Copy the rows below, changing "Locate an element on the screen" to "Find an element on the screen" wherever it occurs and leaving everything else unchanged.

——————

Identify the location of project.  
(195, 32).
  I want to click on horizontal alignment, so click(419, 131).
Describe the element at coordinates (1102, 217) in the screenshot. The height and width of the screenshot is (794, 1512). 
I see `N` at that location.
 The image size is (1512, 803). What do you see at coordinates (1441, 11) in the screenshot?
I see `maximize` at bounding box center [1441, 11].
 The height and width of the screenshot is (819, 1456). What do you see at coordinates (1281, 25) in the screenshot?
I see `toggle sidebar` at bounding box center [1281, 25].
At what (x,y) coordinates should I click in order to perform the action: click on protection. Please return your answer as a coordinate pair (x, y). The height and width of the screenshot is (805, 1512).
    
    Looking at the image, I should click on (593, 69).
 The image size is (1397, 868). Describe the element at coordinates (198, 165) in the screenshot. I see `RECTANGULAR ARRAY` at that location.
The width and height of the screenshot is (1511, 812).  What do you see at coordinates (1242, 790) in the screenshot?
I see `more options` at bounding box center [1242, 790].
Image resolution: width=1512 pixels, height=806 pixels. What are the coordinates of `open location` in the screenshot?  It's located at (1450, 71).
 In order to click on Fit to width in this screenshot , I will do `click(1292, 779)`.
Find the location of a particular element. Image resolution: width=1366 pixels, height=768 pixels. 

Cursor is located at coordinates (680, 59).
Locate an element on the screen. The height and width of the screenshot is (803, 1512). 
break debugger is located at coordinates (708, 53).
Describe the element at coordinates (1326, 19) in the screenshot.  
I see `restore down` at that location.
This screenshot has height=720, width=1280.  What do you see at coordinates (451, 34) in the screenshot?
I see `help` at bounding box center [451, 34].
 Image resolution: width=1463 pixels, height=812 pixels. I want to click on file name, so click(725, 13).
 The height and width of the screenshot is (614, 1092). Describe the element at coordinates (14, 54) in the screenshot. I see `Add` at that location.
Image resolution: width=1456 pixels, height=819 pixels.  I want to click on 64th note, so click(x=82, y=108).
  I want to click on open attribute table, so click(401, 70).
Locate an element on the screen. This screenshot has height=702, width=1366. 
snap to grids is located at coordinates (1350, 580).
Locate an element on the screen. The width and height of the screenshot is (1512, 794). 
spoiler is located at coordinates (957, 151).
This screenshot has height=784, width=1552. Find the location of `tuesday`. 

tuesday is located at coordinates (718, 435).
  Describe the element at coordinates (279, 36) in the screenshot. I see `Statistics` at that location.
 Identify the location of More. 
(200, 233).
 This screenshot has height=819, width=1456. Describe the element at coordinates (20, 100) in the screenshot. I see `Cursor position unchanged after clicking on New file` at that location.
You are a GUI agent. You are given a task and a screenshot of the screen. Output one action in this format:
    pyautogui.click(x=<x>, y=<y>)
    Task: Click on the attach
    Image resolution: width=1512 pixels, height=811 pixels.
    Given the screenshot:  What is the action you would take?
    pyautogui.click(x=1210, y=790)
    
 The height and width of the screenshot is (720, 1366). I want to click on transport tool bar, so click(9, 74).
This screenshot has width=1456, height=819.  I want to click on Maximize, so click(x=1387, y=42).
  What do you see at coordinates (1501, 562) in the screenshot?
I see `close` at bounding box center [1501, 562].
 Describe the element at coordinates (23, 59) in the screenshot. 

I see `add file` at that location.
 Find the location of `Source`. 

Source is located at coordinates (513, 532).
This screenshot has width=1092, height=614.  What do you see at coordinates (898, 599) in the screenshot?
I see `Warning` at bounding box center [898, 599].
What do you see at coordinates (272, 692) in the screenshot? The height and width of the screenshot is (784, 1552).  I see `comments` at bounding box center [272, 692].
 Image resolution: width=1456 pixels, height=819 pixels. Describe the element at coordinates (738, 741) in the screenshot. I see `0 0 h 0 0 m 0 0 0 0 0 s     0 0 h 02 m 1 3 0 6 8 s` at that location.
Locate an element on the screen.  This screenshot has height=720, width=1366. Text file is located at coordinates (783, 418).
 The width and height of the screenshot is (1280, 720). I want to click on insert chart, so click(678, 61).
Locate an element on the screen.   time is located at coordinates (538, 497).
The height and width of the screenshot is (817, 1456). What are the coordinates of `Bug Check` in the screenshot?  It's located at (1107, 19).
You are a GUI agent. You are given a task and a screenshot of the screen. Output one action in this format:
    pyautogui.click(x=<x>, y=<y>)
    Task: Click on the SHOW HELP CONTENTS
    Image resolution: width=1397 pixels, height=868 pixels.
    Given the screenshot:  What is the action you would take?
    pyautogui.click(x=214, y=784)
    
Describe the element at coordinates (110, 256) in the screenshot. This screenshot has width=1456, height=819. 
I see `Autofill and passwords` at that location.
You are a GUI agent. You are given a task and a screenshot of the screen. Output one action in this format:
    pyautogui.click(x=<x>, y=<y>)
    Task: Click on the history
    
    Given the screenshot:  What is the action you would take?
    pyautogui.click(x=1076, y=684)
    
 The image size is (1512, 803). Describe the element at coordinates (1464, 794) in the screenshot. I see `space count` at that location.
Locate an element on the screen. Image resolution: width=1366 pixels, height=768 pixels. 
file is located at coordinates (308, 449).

——————

- The solution
Identify the location of project.  
(195, 32).
  I want to click on horizontal alignment, so click(419, 131).
Describe the element at coordinates (1102, 217) in the screenshot. The height and width of the screenshot is (794, 1512). 
I see `N` at that location.
 The image size is (1512, 803). What do you see at coordinates (1441, 11) in the screenshot?
I see `maximize` at bounding box center [1441, 11].
 The height and width of the screenshot is (819, 1456). What do you see at coordinates (1281, 25) in the screenshot?
I see `toggle sidebar` at bounding box center [1281, 25].
At what (x,y) coordinates should I click in order to perform the action: click on protection. Please return your answer as a coordinate pair (x, y). The height and width of the screenshot is (805, 1512).
    
    Looking at the image, I should click on (593, 69).
 The image size is (1397, 868). Describe the element at coordinates (198, 165) in the screenshot. I see `RECTANGULAR ARRAY` at that location.
The width and height of the screenshot is (1511, 812).  What do you see at coordinates (1242, 790) in the screenshot?
I see `more options` at bounding box center [1242, 790].
Image resolution: width=1512 pixels, height=806 pixels. What are the coordinates of `open location` in the screenshot?  It's located at (1450, 71).
 In order to click on Fit to width in this screenshot , I will do `click(1292, 779)`.
Find the location of a particular element. Image resolution: width=1366 pixels, height=768 pixels. 

Cursor is located at coordinates (680, 59).
Find an element on the screen. The height and width of the screenshot is (803, 1512). 
break debugger is located at coordinates (708, 53).
Describe the element at coordinates (1326, 19) in the screenshot.  
I see `restore down` at that location.
This screenshot has height=720, width=1280.  What do you see at coordinates (451, 34) in the screenshot?
I see `help` at bounding box center [451, 34].
 Image resolution: width=1463 pixels, height=812 pixels. I want to click on file name, so click(725, 13).
 The height and width of the screenshot is (614, 1092). Describe the element at coordinates (14, 54) in the screenshot. I see `Add` at that location.
Image resolution: width=1456 pixels, height=819 pixels.  I want to click on 64th note, so click(x=82, y=108).
  I want to click on open attribute table, so click(401, 70).
Find an element on the screen. This screenshot has height=702, width=1366. 
snap to grids is located at coordinates (1350, 580).
Find an element on the screen. The width and height of the screenshot is (1512, 794). 
spoiler is located at coordinates (957, 151).
This screenshot has height=784, width=1552. Find the location of `tuesday`. 

tuesday is located at coordinates (718, 435).
  Describe the element at coordinates (279, 36) in the screenshot. I see `Statistics` at that location.
 Identify the location of More. 
(200, 233).
 This screenshot has height=819, width=1456. Describe the element at coordinates (20, 100) in the screenshot. I see `Cursor position unchanged after clicking on New file` at that location.
You are a GUI agent. You are given a task and a screenshot of the screen. Output one action in this format:
    pyautogui.click(x=<x>, y=<y>)
    Task: Click on the attach
    Image resolution: width=1512 pixels, height=811 pixels.
    Given the screenshot:  What is the action you would take?
    pyautogui.click(x=1210, y=790)
    
 The height and width of the screenshot is (720, 1366). I want to click on transport tool bar, so click(9, 74).
This screenshot has width=1456, height=819.  I want to click on Maximize, so click(x=1387, y=42).
  What do you see at coordinates (1501, 562) in the screenshot?
I see `close` at bounding box center [1501, 562].
 Describe the element at coordinates (23, 59) in the screenshot. 

I see `add file` at that location.
 Find the location of `Source`. 

Source is located at coordinates (513, 532).
This screenshot has width=1092, height=614.  What do you see at coordinates (898, 599) in the screenshot?
I see `Warning` at bounding box center [898, 599].
What do you see at coordinates (272, 692) in the screenshot? The height and width of the screenshot is (784, 1552).  I see `comments` at bounding box center [272, 692].
 Image resolution: width=1456 pixels, height=819 pixels. Describe the element at coordinates (738, 741) in the screenshot. I see `0 0 h 0 0 m 0 0 0 0 0 s     0 0 h 02 m 1 3 0 6 8 s` at that location.
Find an element on the screen.  This screenshot has height=720, width=1366. Text file is located at coordinates (783, 418).
 The width and height of the screenshot is (1280, 720). I want to click on insert chart, so click(678, 61).
Find an element on the screen.   time is located at coordinates (538, 497).
The height and width of the screenshot is (817, 1456). What are the coordinates of `Bug Check` in the screenshot?  It's located at (1107, 19).
You are a GUI agent. You are given a task and a screenshot of the screen. Output one action in this format:
    pyautogui.click(x=<x>, y=<y>)
    Task: Click on the SHOW HELP CONTENTS
    Image resolution: width=1397 pixels, height=868 pixels.
    Given the screenshot:  What is the action you would take?
    pyautogui.click(x=214, y=784)
    
Describe the element at coordinates (110, 256) in the screenshot. This screenshot has width=1456, height=819. 
I see `Autofill and passwords` at that location.
You are a GUI agent. You are given a task and a screenshot of the screen. Output one action in this format:
    pyautogui.click(x=<x>, y=<y>)
    Task: Click on the history
    
    Given the screenshot:  What is the action you would take?
    pyautogui.click(x=1076, y=684)
    
 The image size is (1512, 803). Describe the element at coordinates (1464, 794) in the screenshot. I see `space count` at that location.
Find an element on the screen. Image resolution: width=1366 pixels, height=768 pixels. 
file is located at coordinates (308, 449).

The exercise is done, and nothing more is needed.